**Work task**
Repeat the lines from the one containing "Where should I" through the last line of the data, exactly, pictures omitted.
Extracted data Start Marker
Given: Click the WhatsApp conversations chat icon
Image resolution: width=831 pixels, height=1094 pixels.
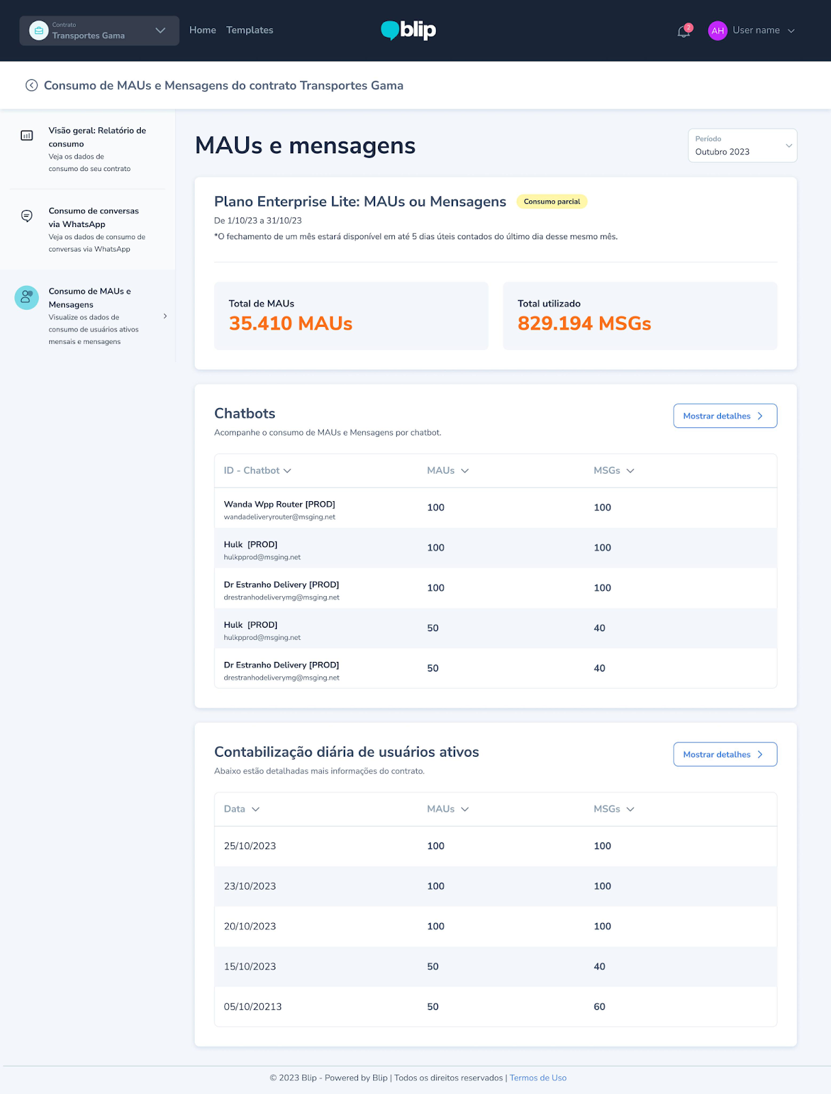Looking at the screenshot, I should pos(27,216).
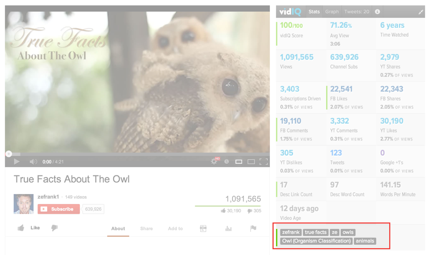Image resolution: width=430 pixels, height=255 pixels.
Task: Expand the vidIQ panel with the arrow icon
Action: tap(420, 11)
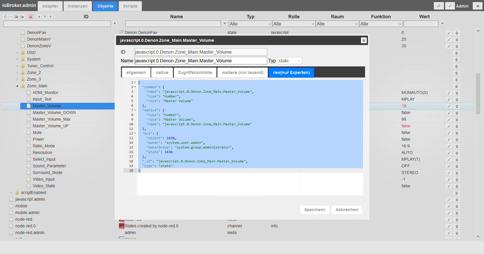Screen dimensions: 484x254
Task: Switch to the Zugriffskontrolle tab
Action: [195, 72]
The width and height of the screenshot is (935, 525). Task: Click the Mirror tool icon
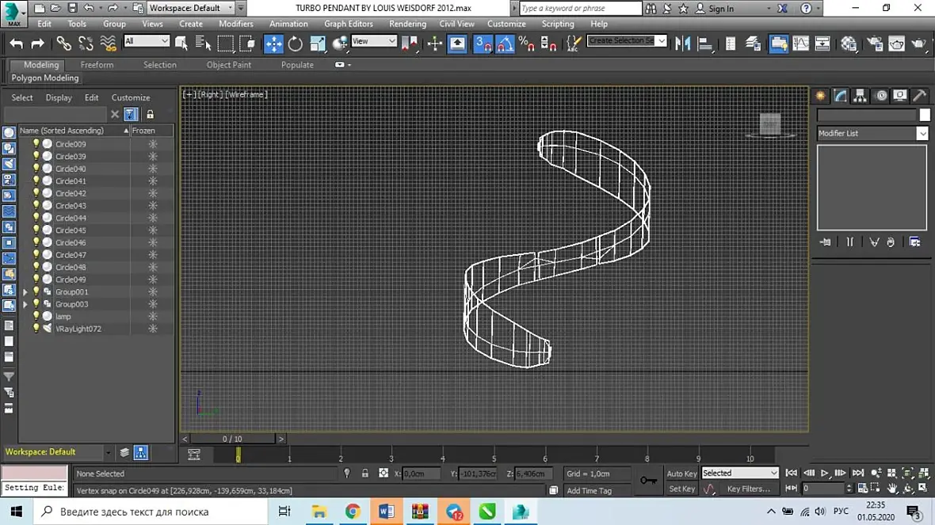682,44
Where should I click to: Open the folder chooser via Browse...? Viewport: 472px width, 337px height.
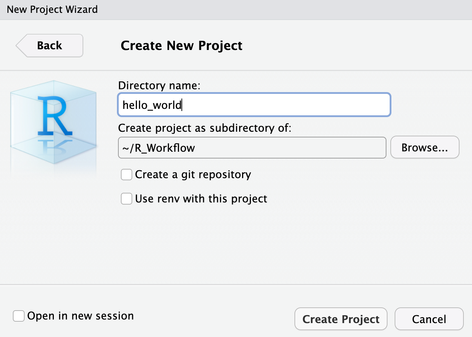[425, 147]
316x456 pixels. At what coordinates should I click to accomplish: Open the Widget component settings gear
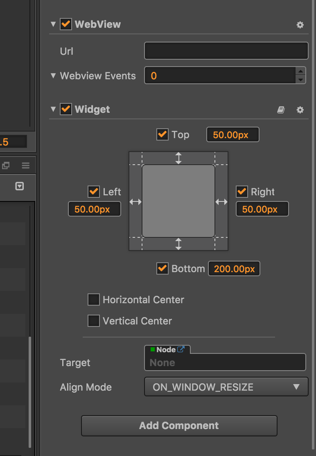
Extracted data End Marker
**Response**
Where should I click to: Open the folder chooser via Browse...? Viewport: 472px width, 337px height.
[425, 147]
316x456 pixels. At what coordinates should I click to accomplish: Open the Widget component settings gear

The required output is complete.